|Exporting High-Value Food Commodities: Success Stories from Developing Countries (WB, 1993, 119 p.)|
|II. Economic and institutional issues in the marketing of high-value foods|
|Commodity system competitiveness|
2.10 In contrast to the burgeoning literature dealing with the performance of manufacturing sectors, the food marketing and commodity system literature devotes little attention to the issue of the competitiveness of commodity systems, except in the narrow sense of comparative costs of production, transport, etc.. A food commodity system must be competitive in two different ways in order to be sustainable and provide remunerative returns to producers, processors, and traders. First, it must be competitive with other industries or agricultural commodity systems within the same country in attracting or mobilizing resources needed for its functioning (e.g land, labor, capital, or other resources). Second, except in a totally autarkic or protected situation, a commodity system must also be competitive absolutely against similar commodity systems or industries from other countries. The commodity system may have to compete against these rivals in international markets or may be threatened by them through imports into the domestic market. This is what the literature refers to as 'competitive advantage' or 'international competitiveness'. This second form of competitiveness is of primary interest here.
2.11 Writing in the context of manufacturing industries, Porter (1990) argues that they are two basic types of competitive advantage which firms or industries may have vis-a-vis their rivals. These are:
1) lower cost of production and delivery which allows the firm/industry to underprice its competitors or to obtain superior returns when prices are at or near the level of competitors, and
2) differentiation of product through its quality and through accompanied technical or marketing services which allows the firm/industry to command premium prices and fill profitable niches in the market.
2.12 Porter argues that it is difficult, although not impossible to be both a lower cost and product differentiated supplier compared with one's competitors.

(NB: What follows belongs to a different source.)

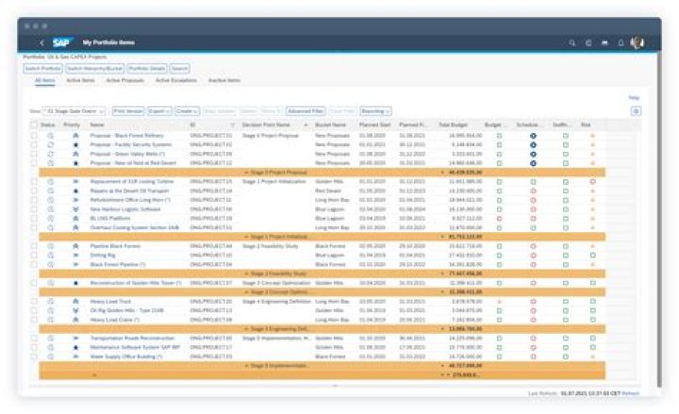This screenshot has height=414, width=679.
Task: Switch to the Inactive Items tab
Action: point(224,81)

This is because achieving the higher quality or level of service needed for differentiation can be very costly. While some technological or institutional methods may simultaneously reduce production and/or marketing costs and add scope for differentiation, Porter contends that competitors will imitate these innovations over the long run, forcing the firm or industry to choose which of the primary sources of competitive advantage to emphasis in its strategy. In the course of an industry's development, technical, economic, or other changes may lead to shifts from a strategy of low cost supply to one of differentiation (or vice versa). In a competitive environment, whether such a shift can be efficiently achieved may be the difference between industry (or firm) prosperity or bankruptcy. This perspective can be applied to patterns of development in food commodity systems.
2.13 In the context of export-oriented agriculture, it is important to recognize a third potential source of competitive advantage. This we may call complementary supply. This arises either when the seasonality of one's production complements rather than overlaps that of other producers or when one's own production faces far less seasonality or inter-annual variability than that of competitors. The commodity system may be in a position to service the 'offseason' market in major consumer countries, and/or capture short-term rents by expanding consignments in the face of production shortfalls in major producing/consuming countries (deriving from adverse weather, outbreaks of disease or pests, or other factors). Complementary supply is not a competitive strategy per se when considering medium-to-long-term trade development. Even when serving an 'off-season' market niche, a firm or industry must still position itself either as a low-cost or product-differentiated supplier.